Leo Duarte’s buoyant and bustling direction certainly made a case for the earlier piece. But it did not prove to me that anything is gained by revisiting Fernando, except acres of recitative that Handel later wisely trimmed.

This does add some detail and conviction to the plot, but as Handel reached only near the end of act two in the three-act drama before changing the story, it remains incoherent.

Typically, Dionisio (the incisive Nick Scott) has a recitative of more than 30 lines in this version, as a prelude to his splendid aria La turba adulatrice, which Handel later condensed to a single page. There is some marvellous music in the arias, familiar from what those pieces became in Sosarme. One of the best, the extraordinarily wide-ranging Fra l’ombre e gli orori (magnificently sung by Frederick Long), was imported from an early Italian oratorio, and we lose Sosarme’s final act-one aria in this version.
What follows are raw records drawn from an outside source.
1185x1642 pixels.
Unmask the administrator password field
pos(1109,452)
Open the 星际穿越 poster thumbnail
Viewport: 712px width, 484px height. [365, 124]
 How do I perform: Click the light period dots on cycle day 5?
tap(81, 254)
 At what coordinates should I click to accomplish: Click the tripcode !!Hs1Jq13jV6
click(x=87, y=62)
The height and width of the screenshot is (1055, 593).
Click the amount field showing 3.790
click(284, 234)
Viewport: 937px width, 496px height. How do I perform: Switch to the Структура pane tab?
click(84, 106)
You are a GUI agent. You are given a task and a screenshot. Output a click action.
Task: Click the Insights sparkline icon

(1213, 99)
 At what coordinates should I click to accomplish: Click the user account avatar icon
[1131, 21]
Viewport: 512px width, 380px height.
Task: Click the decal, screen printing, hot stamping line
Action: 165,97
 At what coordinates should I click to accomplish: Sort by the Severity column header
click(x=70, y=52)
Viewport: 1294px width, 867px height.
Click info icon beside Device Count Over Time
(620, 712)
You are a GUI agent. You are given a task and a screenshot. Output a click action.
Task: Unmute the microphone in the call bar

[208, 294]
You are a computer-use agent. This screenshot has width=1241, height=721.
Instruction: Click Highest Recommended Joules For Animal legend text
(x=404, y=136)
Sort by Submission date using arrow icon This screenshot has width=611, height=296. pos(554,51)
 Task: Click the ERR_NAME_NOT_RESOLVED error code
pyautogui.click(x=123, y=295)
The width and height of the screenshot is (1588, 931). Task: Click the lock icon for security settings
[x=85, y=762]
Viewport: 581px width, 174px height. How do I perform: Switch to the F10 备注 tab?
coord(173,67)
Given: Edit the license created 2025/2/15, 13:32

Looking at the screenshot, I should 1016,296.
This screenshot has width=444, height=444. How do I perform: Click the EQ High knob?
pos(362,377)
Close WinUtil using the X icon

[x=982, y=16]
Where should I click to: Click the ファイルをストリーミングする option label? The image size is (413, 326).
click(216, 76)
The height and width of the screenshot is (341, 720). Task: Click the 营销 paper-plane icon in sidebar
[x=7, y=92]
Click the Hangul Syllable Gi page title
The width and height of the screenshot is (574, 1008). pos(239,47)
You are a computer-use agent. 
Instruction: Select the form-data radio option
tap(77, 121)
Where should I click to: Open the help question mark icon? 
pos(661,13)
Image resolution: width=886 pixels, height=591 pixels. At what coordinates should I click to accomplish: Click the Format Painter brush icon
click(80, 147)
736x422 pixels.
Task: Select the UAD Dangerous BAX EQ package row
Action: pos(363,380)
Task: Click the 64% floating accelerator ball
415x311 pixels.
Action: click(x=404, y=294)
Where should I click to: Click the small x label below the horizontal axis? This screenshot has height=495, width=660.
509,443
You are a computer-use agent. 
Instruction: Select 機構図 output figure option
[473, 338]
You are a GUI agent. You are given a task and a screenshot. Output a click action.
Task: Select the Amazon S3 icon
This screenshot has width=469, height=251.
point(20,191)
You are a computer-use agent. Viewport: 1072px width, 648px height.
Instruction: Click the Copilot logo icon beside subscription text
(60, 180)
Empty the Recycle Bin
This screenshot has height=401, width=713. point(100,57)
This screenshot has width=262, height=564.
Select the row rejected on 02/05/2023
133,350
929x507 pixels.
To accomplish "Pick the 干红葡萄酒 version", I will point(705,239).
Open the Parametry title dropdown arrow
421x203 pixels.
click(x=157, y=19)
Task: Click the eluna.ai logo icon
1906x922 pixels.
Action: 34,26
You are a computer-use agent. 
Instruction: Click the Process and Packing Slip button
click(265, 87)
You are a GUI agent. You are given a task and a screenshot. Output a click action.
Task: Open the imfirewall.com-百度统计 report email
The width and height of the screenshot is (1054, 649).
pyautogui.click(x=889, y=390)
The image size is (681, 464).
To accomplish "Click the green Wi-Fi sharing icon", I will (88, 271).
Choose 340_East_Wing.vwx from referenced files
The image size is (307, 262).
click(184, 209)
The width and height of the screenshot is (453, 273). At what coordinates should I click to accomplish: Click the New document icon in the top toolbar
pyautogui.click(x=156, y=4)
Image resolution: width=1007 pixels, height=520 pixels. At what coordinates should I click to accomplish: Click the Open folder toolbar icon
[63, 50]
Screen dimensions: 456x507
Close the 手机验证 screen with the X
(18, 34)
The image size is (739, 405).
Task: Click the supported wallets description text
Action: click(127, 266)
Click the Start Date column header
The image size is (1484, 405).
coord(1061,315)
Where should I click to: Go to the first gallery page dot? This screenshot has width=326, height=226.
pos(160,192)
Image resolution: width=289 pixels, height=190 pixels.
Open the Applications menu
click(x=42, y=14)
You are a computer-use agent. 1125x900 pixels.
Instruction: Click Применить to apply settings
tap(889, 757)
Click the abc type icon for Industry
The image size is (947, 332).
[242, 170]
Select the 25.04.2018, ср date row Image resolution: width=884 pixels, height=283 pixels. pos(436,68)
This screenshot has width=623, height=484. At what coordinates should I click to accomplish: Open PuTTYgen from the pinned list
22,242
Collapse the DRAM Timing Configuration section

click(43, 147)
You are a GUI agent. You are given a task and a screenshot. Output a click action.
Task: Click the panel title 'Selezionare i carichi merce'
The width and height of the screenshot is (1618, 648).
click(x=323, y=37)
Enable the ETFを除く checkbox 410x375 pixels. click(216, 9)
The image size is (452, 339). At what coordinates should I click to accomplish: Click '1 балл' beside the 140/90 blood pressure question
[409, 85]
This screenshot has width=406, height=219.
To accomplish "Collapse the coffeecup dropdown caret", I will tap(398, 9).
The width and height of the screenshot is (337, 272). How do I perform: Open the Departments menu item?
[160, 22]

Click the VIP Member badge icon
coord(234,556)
One had to admire the stylish and committed singing of an excellent cast: Ciara Hendrick as a bright and agile Isabella, who in this version acquires the fierce closing aria of the fragment; the outstandingly warm counter-tenor Meili Li as Fernando, especially in an exquisite duet with Susanna Fairbairn’s Elvida.

The sprightly string group were also tireless in projecting the music, though one might have wished for a little more let-up and contrast in the middle sections of the arias. For me, the most poignant moments of the evening came from the remarkable alto Jess Dandy as Sancio, who produced an amazingly moving single note in the middle of a cadenza, a still centre among all the bustle.

A fascinating rarity, then. But this is not an incomplete masterpiece (like those of Mozart and Bach) because Handel did write exactly what he wanted by completing Sosarme. So yes, worth hearing when so well performed, but definitely not a new addition to the Handel operatic canon.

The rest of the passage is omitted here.